В голове было пусто - так же, как и внутри, в душе. Он ни о чем не думал. Даже о Насте. Да и не мог возникнуть этот доверчивый светлый образ в замусоренном вонючем овраге. В то, что он умрет, Рогожкин не верил, смерть не для него, да и смерти, как таковой, нет. Просто человек из одного состояния перемещается в другое и продолжает жить. Душа-то человеческая остается при всех обстоятельствах, она не умирает, она - бессмертна.
По обледенелому, слабо похрустывающему под ногами дну оврага идти было легче. Земляной заснеженный бугорок с сосной, - будто остров в необитаемом море, с пальмою посредине, - находился уже недалеко. Рогожкин понимал, что угодил в неприятность, понимал, что с ним поступили подло, отвратительно, вместо благодарности его унизили, но не думал, что путь этот в заснеженном угрюмом лесу закончится гибелью.
В кармане у Каукалов неожиданно засипела рация, послышался далекий, искаженный расстоянием голос Стефановича:
- Рогожкин, Рогожкин... Миша! Отзовись, ради Бога! Миша!
Рогожкин, услышав голос Стефановича, остановился, словно вкопанный. Аронов ударил пленника автоматом между лопатками.
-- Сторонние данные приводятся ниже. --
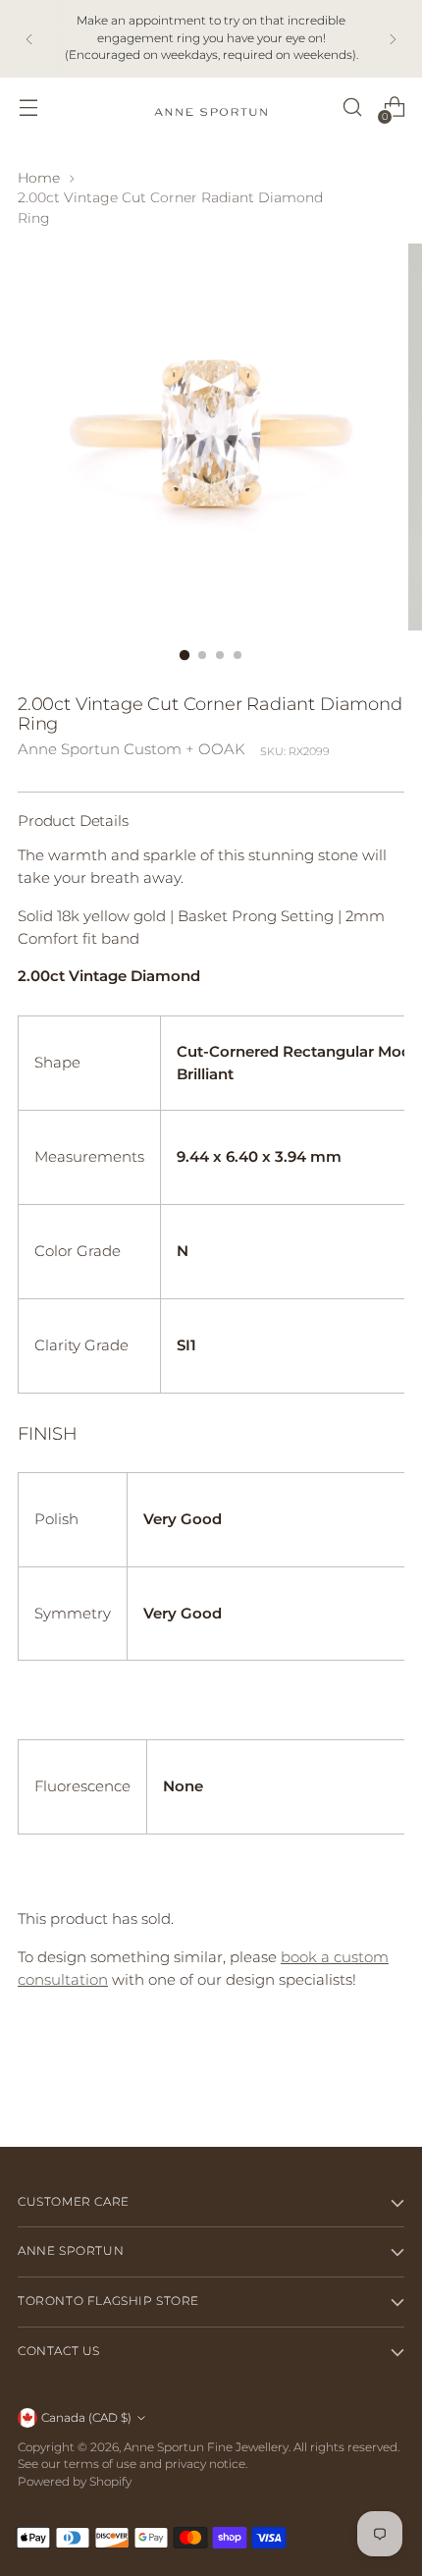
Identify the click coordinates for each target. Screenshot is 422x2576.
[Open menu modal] (28, 107)
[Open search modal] (352, 107)
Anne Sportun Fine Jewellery (206, 2447)
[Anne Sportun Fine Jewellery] (211, 107)
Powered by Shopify (75, 2482)
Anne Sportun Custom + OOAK (131, 749)
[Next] (392, 39)
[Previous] (29, 39)
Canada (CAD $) (86, 2418)
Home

- А ну, передвигай ногами попроворнее, - проговорил он с каукаловскими нотками в голосе. - Не застаивайся!
От удара Рогожкин замычал, ноги у него подогнулись, он накренился, заваливаясь вперед, но в следующий миг выпрямился, оглянулся с надеждой.
- Миша! Рогожкин! Отзовись! - вновь послышался в кармане Каукалова сиплый голос, Каукалов озадаченно хлопнул себя по боку - забыл, что положил туда рацию, выдернул её из кармана и, держа перед собой, вгляделся в тревожный рубиновый огонек вызова.
- Миша! Рогожкин! Где ты? Отзовись!
Аронов вновь ударил Рогожкина автоматом по спине.
- Я же тебе велел, валенок, не останавливаться! Двигайся проворнее! выкрикнул он.
Во рту у Рогожкина булькнуло что-то сырое - то ли кровь, то ли слюна, он опять накренился вперед и снова чуть не упал, но все же удержался на ногах.
- Сука! - добавил Аронов. И это слово, - хотя и не матерное, но плохое, - тоже было из каукаловского лексикона.
- Рогожкин! Миша! - в очередной раз завелся Стефанович, вызовы его, видать надоели Каукалову, и он, коротко размахнувшись, швырнул рацию в снег.